## Exercise requirements
Please return every line below that contains the string "Switch".

## Extracted information

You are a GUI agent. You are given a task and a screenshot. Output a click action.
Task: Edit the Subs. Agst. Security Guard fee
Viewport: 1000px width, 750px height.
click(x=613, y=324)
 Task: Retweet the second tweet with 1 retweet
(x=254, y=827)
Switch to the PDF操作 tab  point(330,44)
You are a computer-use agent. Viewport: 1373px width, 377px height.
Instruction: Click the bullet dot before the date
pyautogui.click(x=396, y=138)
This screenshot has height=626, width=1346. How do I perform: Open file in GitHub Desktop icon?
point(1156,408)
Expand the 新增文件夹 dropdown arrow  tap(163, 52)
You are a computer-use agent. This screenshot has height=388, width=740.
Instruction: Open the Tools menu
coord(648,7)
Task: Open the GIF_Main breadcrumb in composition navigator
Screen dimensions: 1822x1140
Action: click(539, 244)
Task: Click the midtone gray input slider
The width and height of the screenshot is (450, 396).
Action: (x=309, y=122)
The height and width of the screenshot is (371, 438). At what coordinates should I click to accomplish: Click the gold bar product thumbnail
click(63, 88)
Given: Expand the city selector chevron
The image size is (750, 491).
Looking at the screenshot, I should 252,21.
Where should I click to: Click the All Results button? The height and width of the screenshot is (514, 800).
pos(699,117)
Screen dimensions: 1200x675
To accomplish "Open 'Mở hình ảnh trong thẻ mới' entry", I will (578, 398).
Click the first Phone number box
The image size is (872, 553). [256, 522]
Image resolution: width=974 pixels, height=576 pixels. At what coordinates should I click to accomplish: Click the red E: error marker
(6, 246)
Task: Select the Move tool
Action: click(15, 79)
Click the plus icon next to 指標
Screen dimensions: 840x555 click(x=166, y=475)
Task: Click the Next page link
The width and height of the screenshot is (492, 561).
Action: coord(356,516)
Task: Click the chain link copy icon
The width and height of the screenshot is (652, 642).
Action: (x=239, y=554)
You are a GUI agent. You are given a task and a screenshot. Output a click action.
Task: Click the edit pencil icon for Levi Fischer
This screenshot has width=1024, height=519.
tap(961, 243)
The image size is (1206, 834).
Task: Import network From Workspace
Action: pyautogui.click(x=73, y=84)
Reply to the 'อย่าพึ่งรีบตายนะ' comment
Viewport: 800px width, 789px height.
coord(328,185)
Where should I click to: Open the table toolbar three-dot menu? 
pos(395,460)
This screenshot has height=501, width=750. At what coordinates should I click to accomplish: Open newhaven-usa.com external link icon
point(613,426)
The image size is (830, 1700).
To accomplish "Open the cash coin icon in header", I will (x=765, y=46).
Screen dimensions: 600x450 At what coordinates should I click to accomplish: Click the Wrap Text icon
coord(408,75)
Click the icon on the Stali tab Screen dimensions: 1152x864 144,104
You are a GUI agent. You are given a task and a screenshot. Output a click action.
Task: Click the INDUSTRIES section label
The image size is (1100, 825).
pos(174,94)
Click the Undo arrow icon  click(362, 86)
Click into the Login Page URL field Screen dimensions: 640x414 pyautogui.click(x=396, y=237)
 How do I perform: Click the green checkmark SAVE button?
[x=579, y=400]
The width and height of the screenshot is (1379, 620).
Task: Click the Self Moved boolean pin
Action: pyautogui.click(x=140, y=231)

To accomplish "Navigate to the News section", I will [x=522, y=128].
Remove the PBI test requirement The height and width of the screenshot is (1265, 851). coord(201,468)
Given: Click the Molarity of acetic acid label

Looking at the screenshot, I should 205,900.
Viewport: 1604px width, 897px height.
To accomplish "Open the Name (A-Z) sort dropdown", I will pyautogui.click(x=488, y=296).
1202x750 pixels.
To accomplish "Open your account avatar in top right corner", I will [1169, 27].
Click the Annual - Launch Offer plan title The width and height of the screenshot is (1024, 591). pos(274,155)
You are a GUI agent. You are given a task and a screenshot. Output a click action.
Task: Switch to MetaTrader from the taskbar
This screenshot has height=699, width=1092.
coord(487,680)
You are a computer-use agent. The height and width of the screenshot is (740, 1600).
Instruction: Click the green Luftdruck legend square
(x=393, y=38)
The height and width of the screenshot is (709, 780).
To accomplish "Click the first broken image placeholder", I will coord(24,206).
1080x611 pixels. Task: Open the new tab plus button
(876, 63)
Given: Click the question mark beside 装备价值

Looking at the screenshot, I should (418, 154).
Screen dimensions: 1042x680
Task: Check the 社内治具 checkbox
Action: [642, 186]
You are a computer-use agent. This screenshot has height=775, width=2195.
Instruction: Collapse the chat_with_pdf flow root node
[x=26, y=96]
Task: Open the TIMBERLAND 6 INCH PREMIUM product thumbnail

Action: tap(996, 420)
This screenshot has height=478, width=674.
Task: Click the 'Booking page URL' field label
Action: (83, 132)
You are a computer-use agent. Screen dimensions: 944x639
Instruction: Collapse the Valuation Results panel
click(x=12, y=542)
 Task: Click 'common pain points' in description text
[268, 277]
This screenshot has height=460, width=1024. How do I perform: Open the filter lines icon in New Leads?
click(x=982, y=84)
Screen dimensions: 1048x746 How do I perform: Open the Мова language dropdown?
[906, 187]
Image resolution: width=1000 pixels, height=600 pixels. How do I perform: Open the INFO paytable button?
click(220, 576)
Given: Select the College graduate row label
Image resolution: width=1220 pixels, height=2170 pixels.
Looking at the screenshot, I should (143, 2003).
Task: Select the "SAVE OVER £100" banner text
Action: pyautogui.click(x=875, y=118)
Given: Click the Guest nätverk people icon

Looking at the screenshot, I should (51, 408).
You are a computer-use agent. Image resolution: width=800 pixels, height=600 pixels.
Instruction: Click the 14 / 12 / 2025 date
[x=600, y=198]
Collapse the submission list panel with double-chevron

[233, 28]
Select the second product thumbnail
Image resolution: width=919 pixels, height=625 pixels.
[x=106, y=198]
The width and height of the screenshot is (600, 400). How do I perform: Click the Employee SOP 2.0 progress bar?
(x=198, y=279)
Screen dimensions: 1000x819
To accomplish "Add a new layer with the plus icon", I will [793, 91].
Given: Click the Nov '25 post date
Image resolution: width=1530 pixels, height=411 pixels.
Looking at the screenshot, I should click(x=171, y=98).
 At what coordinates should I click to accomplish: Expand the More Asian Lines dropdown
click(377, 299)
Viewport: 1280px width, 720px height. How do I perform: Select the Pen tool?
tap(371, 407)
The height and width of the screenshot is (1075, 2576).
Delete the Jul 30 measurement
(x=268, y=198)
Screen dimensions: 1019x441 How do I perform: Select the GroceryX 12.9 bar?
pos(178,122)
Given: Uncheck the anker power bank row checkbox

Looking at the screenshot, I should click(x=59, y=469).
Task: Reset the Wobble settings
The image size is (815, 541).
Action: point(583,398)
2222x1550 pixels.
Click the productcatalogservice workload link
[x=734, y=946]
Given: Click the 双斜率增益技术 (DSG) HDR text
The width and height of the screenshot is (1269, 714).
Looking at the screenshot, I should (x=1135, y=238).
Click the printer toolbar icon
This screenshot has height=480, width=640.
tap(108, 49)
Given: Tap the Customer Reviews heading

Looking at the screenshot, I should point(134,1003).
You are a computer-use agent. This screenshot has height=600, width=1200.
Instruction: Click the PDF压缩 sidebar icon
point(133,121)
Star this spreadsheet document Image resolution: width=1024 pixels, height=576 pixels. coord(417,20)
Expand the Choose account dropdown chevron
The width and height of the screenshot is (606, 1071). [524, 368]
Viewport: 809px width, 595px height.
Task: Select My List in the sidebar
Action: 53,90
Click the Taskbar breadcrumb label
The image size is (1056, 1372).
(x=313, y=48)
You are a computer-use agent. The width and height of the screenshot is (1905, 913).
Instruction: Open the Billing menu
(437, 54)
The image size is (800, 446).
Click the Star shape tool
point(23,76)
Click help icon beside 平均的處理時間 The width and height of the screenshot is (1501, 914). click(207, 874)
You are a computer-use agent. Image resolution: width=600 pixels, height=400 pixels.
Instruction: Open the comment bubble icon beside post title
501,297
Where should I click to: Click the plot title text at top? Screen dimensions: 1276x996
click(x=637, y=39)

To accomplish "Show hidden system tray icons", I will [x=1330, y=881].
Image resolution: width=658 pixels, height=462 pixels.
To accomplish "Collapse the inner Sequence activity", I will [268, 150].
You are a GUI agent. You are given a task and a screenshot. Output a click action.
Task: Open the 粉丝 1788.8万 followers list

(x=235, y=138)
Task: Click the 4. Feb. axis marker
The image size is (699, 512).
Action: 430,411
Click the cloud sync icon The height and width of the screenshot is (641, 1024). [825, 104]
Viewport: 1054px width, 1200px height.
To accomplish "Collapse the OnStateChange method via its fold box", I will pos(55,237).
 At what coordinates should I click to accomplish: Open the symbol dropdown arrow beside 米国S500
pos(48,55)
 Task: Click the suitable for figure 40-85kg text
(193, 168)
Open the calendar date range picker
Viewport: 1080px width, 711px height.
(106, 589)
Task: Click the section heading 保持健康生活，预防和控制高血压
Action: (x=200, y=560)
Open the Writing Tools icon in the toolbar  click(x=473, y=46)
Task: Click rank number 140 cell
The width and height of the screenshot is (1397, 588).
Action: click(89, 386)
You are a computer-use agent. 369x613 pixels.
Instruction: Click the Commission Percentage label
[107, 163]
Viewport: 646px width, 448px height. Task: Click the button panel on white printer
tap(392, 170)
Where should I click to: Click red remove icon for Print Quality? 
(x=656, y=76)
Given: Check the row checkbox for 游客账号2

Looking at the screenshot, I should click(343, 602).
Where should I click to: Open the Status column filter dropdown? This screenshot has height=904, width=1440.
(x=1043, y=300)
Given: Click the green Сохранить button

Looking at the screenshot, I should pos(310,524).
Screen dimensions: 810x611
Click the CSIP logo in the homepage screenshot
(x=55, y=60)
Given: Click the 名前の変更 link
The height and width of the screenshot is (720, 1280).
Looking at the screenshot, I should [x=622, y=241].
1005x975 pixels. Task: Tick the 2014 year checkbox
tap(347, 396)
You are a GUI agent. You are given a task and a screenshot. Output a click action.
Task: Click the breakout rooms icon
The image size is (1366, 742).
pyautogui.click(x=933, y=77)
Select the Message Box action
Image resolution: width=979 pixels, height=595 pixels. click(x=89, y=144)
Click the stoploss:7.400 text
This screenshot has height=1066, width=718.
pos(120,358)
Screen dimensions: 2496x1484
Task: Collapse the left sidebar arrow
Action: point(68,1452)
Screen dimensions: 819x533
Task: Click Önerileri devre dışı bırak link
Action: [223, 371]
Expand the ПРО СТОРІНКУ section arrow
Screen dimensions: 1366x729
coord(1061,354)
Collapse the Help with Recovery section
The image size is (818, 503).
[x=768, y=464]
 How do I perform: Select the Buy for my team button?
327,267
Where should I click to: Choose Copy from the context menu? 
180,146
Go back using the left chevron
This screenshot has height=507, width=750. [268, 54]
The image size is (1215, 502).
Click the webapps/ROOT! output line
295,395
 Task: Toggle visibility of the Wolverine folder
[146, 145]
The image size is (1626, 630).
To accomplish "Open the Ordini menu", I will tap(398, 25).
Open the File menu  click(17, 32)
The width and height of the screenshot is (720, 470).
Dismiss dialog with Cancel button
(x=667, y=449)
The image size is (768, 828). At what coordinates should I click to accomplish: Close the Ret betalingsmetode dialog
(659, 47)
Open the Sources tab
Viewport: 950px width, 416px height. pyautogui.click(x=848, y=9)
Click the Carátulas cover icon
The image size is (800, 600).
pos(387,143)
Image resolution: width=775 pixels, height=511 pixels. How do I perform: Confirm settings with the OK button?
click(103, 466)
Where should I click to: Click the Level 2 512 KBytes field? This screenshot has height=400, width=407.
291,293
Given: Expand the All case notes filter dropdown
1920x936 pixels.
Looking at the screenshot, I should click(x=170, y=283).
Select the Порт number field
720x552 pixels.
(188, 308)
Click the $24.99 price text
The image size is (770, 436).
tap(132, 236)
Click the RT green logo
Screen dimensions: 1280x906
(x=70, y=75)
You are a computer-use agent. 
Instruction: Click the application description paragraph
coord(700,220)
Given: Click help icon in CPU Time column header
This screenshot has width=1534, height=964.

## Solved problem
Switch to the PDF操作 tab  point(330,44)
Task: Switch to MetaTrader from the taskbar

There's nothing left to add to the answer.